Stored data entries
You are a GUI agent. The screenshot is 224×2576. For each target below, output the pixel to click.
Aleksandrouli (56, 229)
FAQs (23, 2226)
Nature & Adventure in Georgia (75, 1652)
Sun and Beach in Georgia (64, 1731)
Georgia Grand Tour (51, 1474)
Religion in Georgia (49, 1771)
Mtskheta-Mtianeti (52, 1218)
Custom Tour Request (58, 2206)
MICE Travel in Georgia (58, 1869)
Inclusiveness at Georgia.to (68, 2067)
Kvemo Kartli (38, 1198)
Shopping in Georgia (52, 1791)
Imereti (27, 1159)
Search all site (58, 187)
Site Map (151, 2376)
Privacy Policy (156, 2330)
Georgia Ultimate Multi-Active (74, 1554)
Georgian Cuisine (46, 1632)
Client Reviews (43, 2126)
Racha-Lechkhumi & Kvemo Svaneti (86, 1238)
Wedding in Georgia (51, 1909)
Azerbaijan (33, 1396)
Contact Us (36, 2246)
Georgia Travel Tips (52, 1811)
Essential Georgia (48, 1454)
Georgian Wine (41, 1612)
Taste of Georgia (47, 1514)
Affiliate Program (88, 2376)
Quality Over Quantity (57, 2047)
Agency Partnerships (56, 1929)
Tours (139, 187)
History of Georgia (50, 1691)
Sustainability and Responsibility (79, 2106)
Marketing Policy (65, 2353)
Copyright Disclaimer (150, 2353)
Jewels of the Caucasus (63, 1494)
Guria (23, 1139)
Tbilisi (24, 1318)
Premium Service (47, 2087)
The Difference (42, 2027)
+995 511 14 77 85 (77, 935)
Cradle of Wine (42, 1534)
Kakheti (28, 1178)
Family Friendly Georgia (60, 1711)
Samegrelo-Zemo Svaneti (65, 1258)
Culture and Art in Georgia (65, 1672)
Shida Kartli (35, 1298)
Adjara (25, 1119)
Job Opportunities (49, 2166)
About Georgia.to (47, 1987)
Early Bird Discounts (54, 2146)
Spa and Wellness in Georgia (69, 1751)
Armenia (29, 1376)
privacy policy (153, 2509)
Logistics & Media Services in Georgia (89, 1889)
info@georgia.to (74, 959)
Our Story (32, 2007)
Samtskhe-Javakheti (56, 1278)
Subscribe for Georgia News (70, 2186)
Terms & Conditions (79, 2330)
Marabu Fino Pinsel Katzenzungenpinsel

- **ASSIGNED TASK**: Nothing in the records may change. Print all of them.

- **EXERCISE RESULT**:
You are a GUI agent. The screenshot is 224×2576. For each target below, output the pixel to click.
Aleksandrouli (56, 229)
FAQs (23, 2226)
Nature & Adventure in Georgia (75, 1652)
Sun and Beach in Georgia (64, 1731)
Georgia Grand Tour (51, 1474)
Religion in Georgia (49, 1771)
Mtskheta-Mtianeti (52, 1218)
Custom Tour Request (58, 2206)
MICE Travel in Georgia (58, 1869)
Inclusiveness at Georgia.to (68, 2067)
Kvemo Kartli (38, 1198)
Shopping in Georgia (52, 1791)
Imereti (27, 1159)
Search all site (58, 187)
Site Map (151, 2376)
Privacy Policy (156, 2330)
Georgia Ultimate Multi-Active (74, 1554)
Georgian Cuisine (46, 1632)
Client Reviews (43, 2126)
Racha-Lechkhumi & Kvemo Svaneti (86, 1238)
Wedding in Georgia (51, 1909)
Azerbaijan (33, 1396)
Contact Us (36, 2246)
Georgia Travel Tips (52, 1811)
Essential Georgia (48, 1454)
Georgian Wine (41, 1612)
Taste of Georgia (47, 1514)
Affiliate Program (88, 2376)
Quality Over Quantity (57, 2047)
Agency Partnerships (56, 1929)
Tours (139, 187)
History of Georgia (50, 1691)
Sustainability and Responsibility (79, 2106)
Marketing Policy (65, 2353)
Copyright Disclaimer (150, 2353)
Jewels of the Caucasus (63, 1494)
Guria (23, 1139)
Tbilisi (24, 1318)
Premium Service (47, 2087)
The Difference (42, 2027)
+995 511 14 77 85 (77, 935)
Cradle of Wine (42, 1534)
Kakheti (28, 1178)
Family Friendly Georgia (60, 1711)
Samegrelo-Zemo Svaneti (65, 1258)
Culture and Art in Georgia (65, 1672)
Shida Kartli (35, 1298)
Adjara (25, 1119)
Job Opportunities (49, 2166)
About Georgia.to (47, 1987)
Early Bird Discounts (54, 2146)
Spa and Wellness in Georgia (69, 1751)
Armenia (29, 1376)
privacy policy (153, 2509)
Logistics & Media Services in Georgia (89, 1889)
info@georgia.to (74, 959)
Our Story (32, 2007)
Samtskhe-Javakheti (56, 1278)
Subscribe for Georgia News (70, 2186)
Terms & Conditions (79, 2330)
Marabu Fino Pinsel Katzenzungenpinsel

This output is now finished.